Luckily Warners stood by the band, even through the initial chart failure of the Mansfield-produced version of Take On Me. With a general agreement that it wasn’t the material that was at fault, the song – and some of the other tracks – were re-recorded with a new producer. “We fixed up quite a few,” Paul says. “The whole album was re-imagined a bit, in a way. We mixed it and did a few tweaks.
a-ha: Hunting High And Low – The Blue Sky
“We liked a lot of the stuff he [Mansfield] did, but he did have this one thing where we ‘had’ to use the Fairlight… which sort of took the ball out of our hands and put it into his hands. We had a lot of demos that we were quite happy with, but with a Fairlight sometimes you’d only have eight tracks so you couldn’t necessarily do what we had done on the demos. On the tracks we re-recorded with Alan Tarney we were always going back to the demos and using them as a point of reference. So when it worked with Tony, it was really cool… but when it didn’t, we often felt like the demo had been better, and we missed that vibe.”
a-ha: Hunting High And Low – Taking on the world
The band’s confidence with Alan Tarney would eventually be justified, but only after another chart failure, this time of his new version of Take On Me. But finally, thanks to that now classic animated video and its constant rotation on MTV, the song hit the top of the charts around the world at the third time of asking, eventually notching up sales of an incredible nine million copies.
Even more amazing are the song’s current video stats: it’s now been played over a billion times on YouTube and is still clicked upon around half million times per day. What were we saying at the beginning about some synth-pop being timeless?

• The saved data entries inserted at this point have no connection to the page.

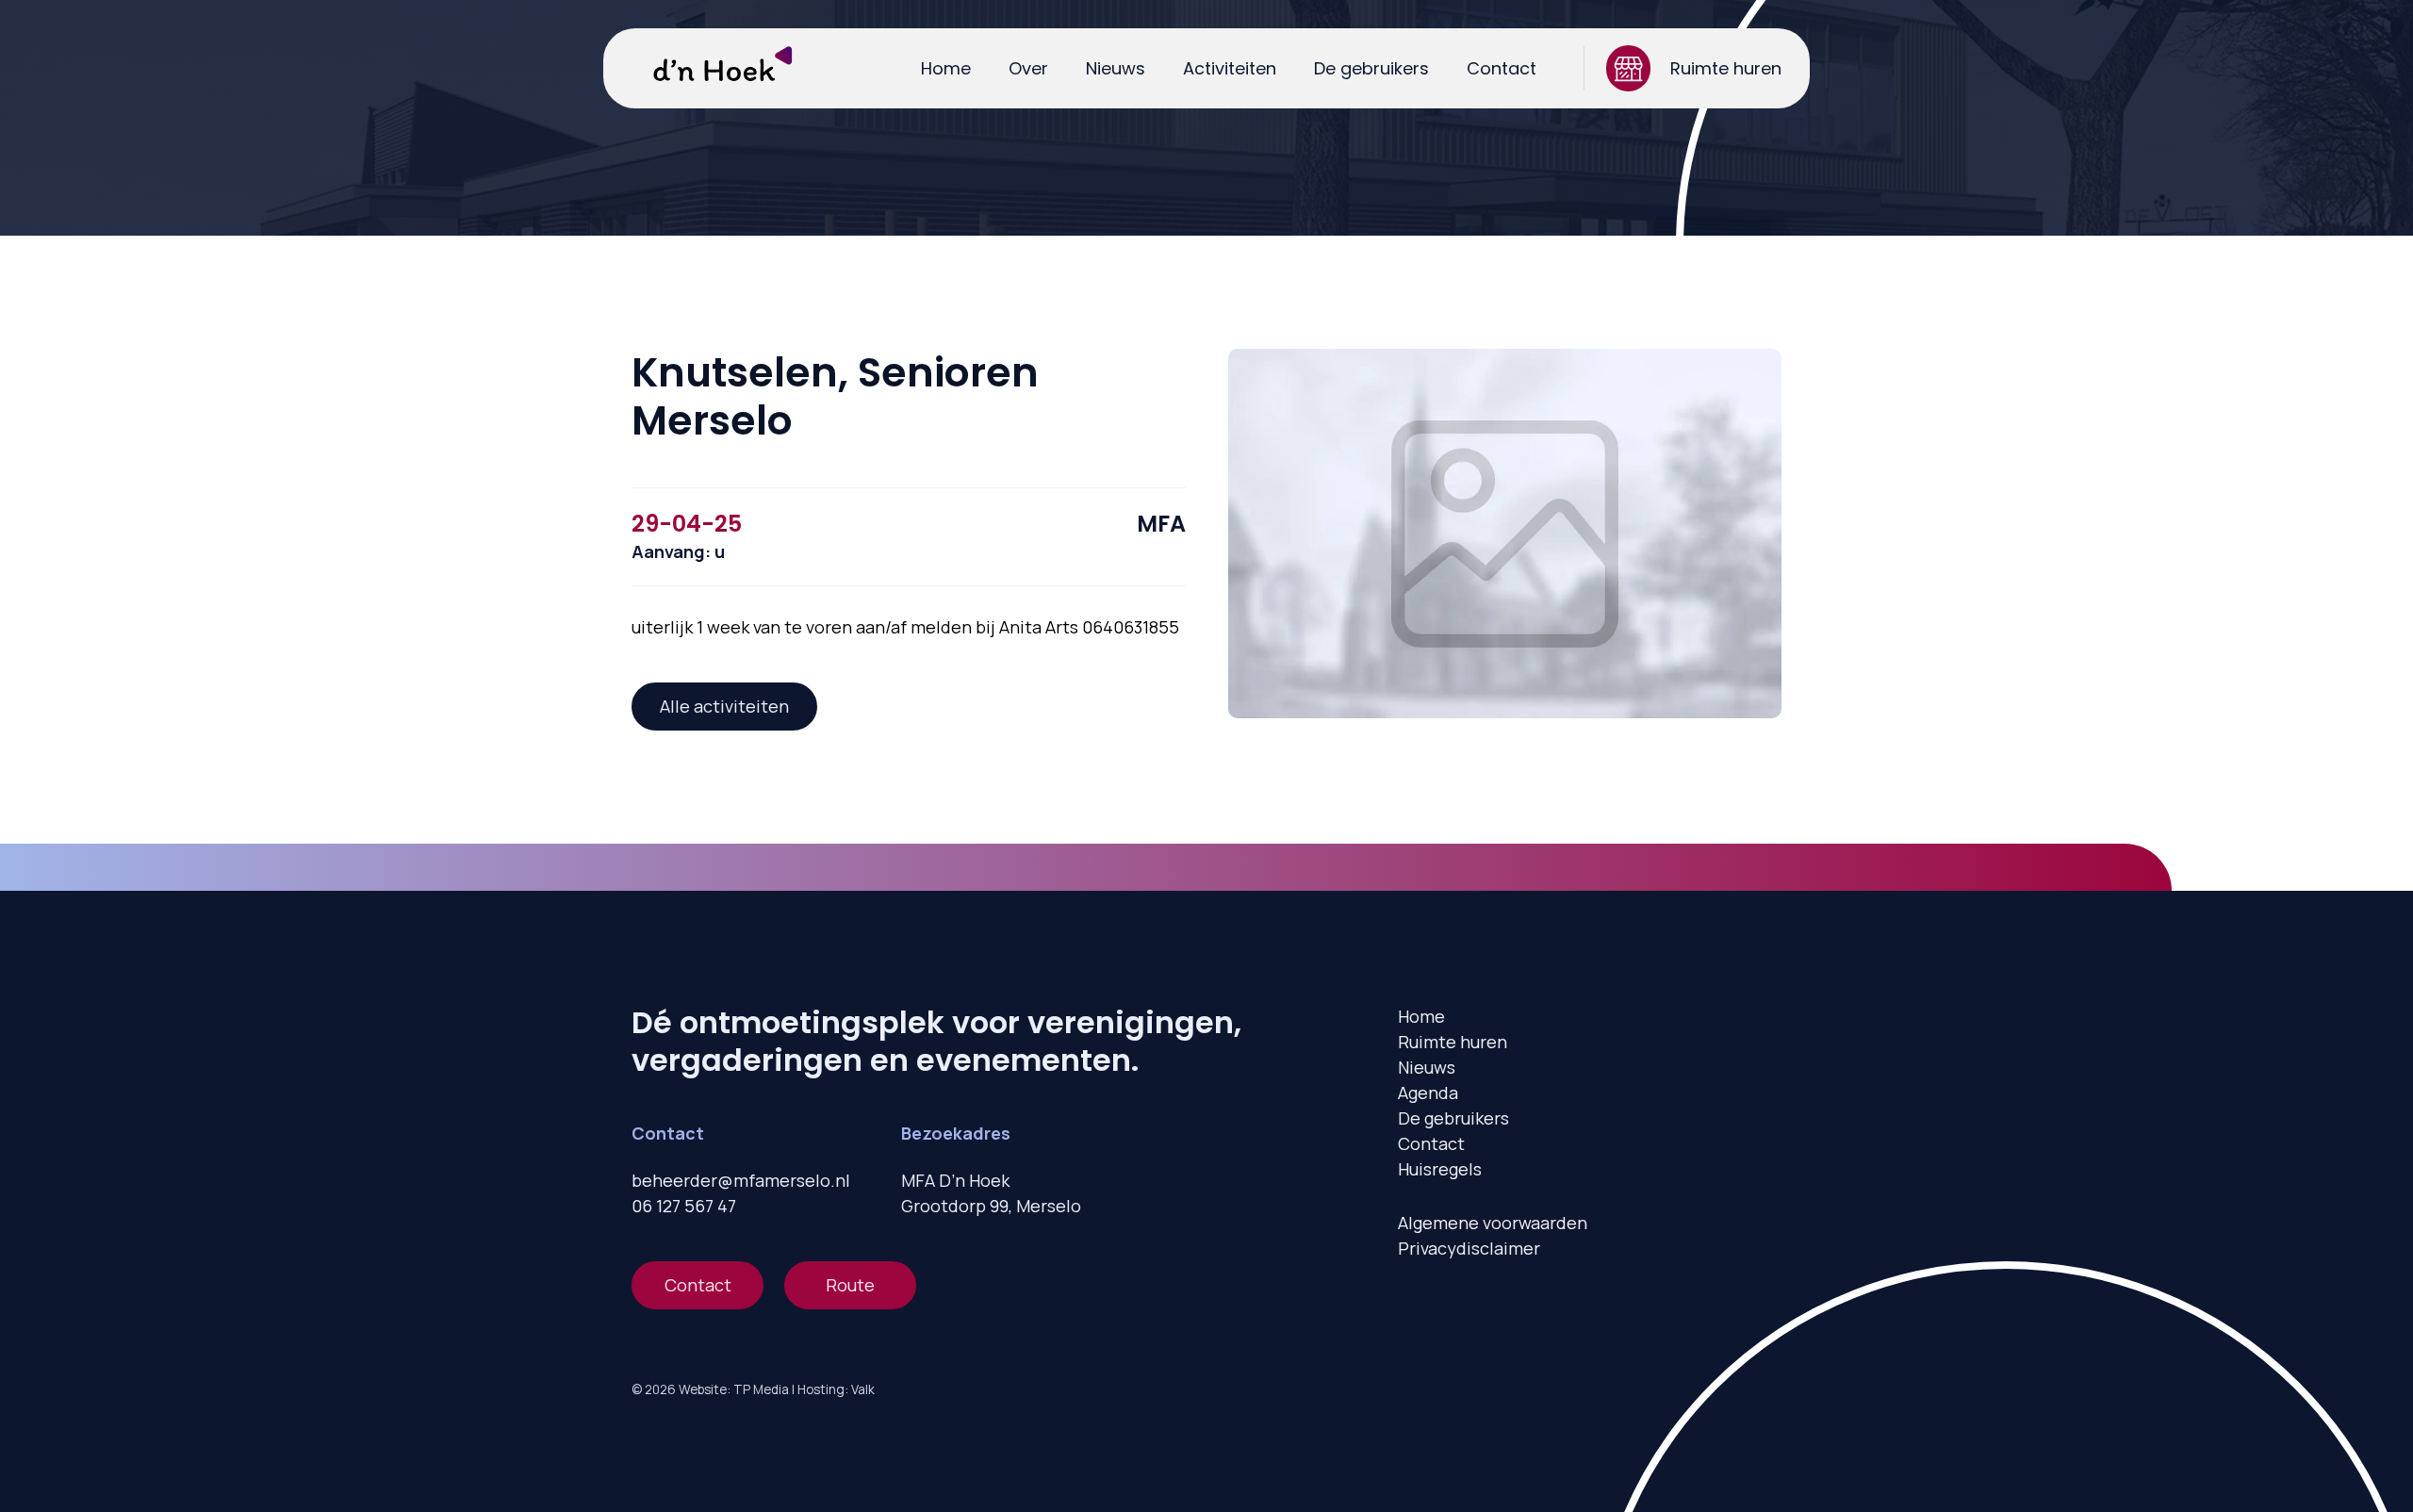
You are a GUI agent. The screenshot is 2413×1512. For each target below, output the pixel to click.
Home (946, 68)
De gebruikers (1371, 68)
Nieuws (1115, 68)
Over (1028, 68)
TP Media (761, 1389)
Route (850, 1285)
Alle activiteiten (724, 706)
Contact (1501, 68)
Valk (863, 1389)
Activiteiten (1229, 68)
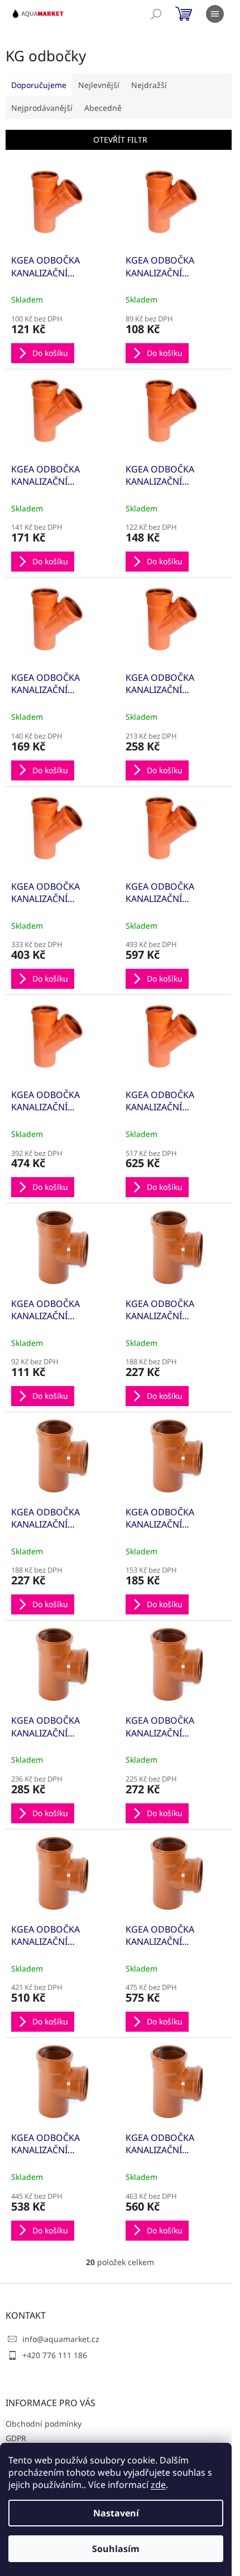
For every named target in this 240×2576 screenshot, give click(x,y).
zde (158, 2485)
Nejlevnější (98, 85)
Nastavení (116, 2513)
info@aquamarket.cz (60, 2339)
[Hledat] (156, 14)
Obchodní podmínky (43, 2423)
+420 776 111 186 (54, 2355)
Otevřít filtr (120, 139)
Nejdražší (149, 85)
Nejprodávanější (42, 108)
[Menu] (215, 14)
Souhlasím (116, 2549)
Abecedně (103, 108)
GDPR (16, 2438)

After that breakthrough, another single, The Sun Always Shines On T.V., hit UK No.1 (actually outdoing Take On Me, which only got to No.2) on its way to selling five million copies. Three more singles – Love Is Reason, the title track and Train Of Thought – helped Hunting High And Low to reach equally dizzy heights, and the album has now notched up sales in excess of ten million.
“There are definitely some things I am happier with than others,” Waaktaar says, looking back at the elements that make up the album today. “But when you come back to it, having not listened to it for a long time, it’s not so straightforward. It does a lot of sidesteps here and there, and I think a lot of the songs have survived.
“Sometimes with an 80s type of production you get locked into a certain kind of thing, but we did a lot of oddball chord changes, plus some different lyrics and arrangements. It wasn’t too heavy-handed, for the 80s, which is great.”
When asked about how it feels to have penned some of the most iconic songs of a generation, Paul is modest.
“Well, putting it that way, it feels pretty good,” he considers. “It’s often a very solitary type of work, so any kind of comment you get where you feel you’ve connected with people, that’s the best bit that you can expect. It can be easier to accept if it’s just a comment from one person rather than a kind of blanket statement, and that feels very good… like you made an impact, you did something or just played a part in somebody’s day. It’s a good feeling.”